Take a wok, pour 1 cup of oil and heat it up. To test the temperature add a little piece of tofu into it, if it sizzles then it’s ready.
While the oil is heating up, take the firm tofu and slice into squares of about 3cm, and then slice diagonally to create triangles. Add them into the hot oil. Once golden and crispy, take them out and place them on kitchen paper.
Whisk the eggs with white pepper and salt. Then, using the same oil, increase the temperature until the oil is almost smoking. Add the whisked eggs into the hot oil, and allow the omelette to puff up. Occasionally move the egg mixture. Once it’s puffed up, turn the omelette over to cook the other side. Be careful not to touch it too much, otherwise it will take the air out of the omelette. Take a slotted spoon and gather the omelette to one side, gently lift out of the oil and drain on a kitchen paper.
Peel and cut the potato into 3cm cubes and repeat the process for the lontong and arrange the both onto the serving plate. Drizzle the peanut sauce onto the potato and lontong. Take your omelette and place on top. Pour more peanut sauce on the omelette. Gather your beansprout, green shallots and Asian celery, season with a salt and pepper and place on top of the omelette.
Garnish with a sprinkle of crushed peanuts, krupuk, a wedge of lime and deep fried shallots.
Krupuk disks can be bought at Asian supermarkets.
Prepare a shallow frying pan and heat the oil. Put each cracker into the hot oil and wait for it to puff out. Lift from oil and place on kitchen paper. Repeat this until you have 3 or 4 crackers.
Clean the banana leaves with a clean damp cloth before using them, making sure to leave them intact and shiny.
Cut them into 7- 8 pieces 25cm wide. Warm them gently over a flame before using this way will stay soft and not split while rolling.

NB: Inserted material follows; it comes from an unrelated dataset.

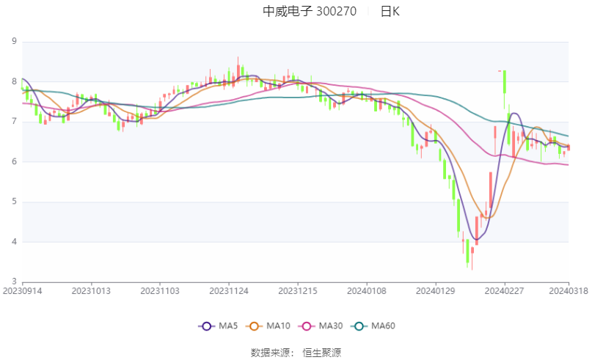
Task: Click the 数据来源 label text
Action: pos(269,353)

Now roll each piece with the shiny green side facing inwards into a cylinder with a diameter of about 15cm. Secure one end with a toothpick.
Rinse and then strain the rice
Fill each roll with rice, the amount will depend on the length of your rolls, but the general rule is to fill the roll to just over half way.
Prepare a large pot with enough water so the lontong will be covered when they stand vertically inside the pot.
Cook for a minimum of 3 hours with the lid on and then set aside to cool for one hour before slicing them open.
Will Meyrick’s food will be served on Board Garuda Indonesia Business and First Class flights from February 15 to March 15, on all Melbourne to Bali and Sydney to Bali flights.